When it gets down to it, there are a select group of people from each partida—pastry, fish, meat, primeras—that have generally just one task to focus on during service. If a dish has six different components, it is common that six people will work together to plate that dish. And being awarded that one task—at this level, in the midst of such competition—feels like gold. It's like the freaking Olympics. Being charged with just one duty and job during service allows for the necessary repetition that evolves into perfection. People are intent, focused and borderline obsessed with nailing their one task over and over again. Consistency, in this respect, is maintained.

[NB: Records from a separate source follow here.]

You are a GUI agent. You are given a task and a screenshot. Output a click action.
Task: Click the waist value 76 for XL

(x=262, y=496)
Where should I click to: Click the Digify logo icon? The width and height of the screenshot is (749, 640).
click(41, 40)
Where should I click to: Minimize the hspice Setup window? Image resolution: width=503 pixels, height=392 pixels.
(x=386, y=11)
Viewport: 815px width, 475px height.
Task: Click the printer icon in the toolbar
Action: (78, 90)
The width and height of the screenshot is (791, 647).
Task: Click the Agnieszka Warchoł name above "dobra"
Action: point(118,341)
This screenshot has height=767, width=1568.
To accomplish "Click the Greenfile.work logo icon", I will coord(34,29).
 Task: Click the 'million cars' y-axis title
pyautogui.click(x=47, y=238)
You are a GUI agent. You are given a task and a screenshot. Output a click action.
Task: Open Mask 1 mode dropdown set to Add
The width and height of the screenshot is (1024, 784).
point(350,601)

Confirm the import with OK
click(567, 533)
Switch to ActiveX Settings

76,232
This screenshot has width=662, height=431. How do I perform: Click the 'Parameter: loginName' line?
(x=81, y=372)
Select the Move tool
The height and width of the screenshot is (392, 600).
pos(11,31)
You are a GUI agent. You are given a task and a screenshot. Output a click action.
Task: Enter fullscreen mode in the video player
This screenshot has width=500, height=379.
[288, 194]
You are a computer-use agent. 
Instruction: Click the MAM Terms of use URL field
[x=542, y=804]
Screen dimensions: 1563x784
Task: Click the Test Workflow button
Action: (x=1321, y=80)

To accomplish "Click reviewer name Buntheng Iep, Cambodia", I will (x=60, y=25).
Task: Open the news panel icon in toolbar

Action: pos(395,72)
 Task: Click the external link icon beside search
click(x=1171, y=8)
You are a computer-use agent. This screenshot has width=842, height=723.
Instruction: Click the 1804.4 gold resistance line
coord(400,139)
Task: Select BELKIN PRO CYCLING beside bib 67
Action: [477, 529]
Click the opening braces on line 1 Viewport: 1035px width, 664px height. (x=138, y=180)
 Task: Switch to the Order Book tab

Or so the logic goes—I’ve been doing the canelon foam for two weeks now and I made a huge error in the middle of plating for a table of 15 during the lunch service.

We set up the trays, the plates, the micro-herbs, the spatulas, plate wipes, pimenton oil, paintbrushes in the central kitchen (where we plate big tables) with rhythmic perfection. I had three back up sauce pots of foam ready to go and my foam partner stationed across the island from me. Once the canelon was laid and the pulpo placed at its ends, we started dropping perfect spheres of foam. When I reached the ninth dish or so, I was nearing the end of the foam in my pot and dropped an enormous amount of liquid on the plate. It pooled alongside the canelon, leaking evil-like from the foam’s underbelly. My heart stopped, but my hands kept plating, my brain conscious of time that I didn’t have. My chef instructor walked behind me, screaming at me while I continued to drop spheres of foam on the remaining plates, effectively maintaining a shadow-like distance until I had finished. And when I finished, the verbal beating only intensified. It’s not that I didn’t know that I had made an error. It’s not that I didn’t understand what I had done wrong. It’s not that I hadn’t heard her say these things one hundred times before. But she needed to scream at me—it’s part of the shtick, the performance, the training.

The most important thing we learn here is not necessarily about food, technique, or method. What we learn here is confidence and how to execute under pressure. Had I looked up at any one of the 120 eyeballs that were intently staring at me during that moment, I might have lost it. It’s about staying calm, collected and graceful. It’s about moving fluidly and deliberately with controlled movements. It’s about learning how to perform in front of an audience. It’s about saying, “Oido,” (I hear you, I understand) and projecting confidence. Without it, there are two extraneous staffs of passionately hungry individuals to do what it is that you have been assigned to do.

In the beginning, the chefs tear us down, shred us to pieces and wipe us clean. They turn us into canvases as blank as every white dish we plate on. When they feel we are ready, they give us one task at a time, one component at a time, adding to us, layering on us, shaping us, perfecting us until we become fully functioning—a chef de parti, a composed dish.

I won’t be here long enough for that to happen, but I’m happy and proud that I’ve worked hard enough to be given the opportunity to at least start down that path. Perhaps the amount of people in this kitchen is not inane. Without them, the pressure wouldn’t be as great. Perhaps there is a method to this madness. When I watch the unparalleled cool and precision of the current chef de parties, I don’t doubt that we could use even more cooks in this kitchen.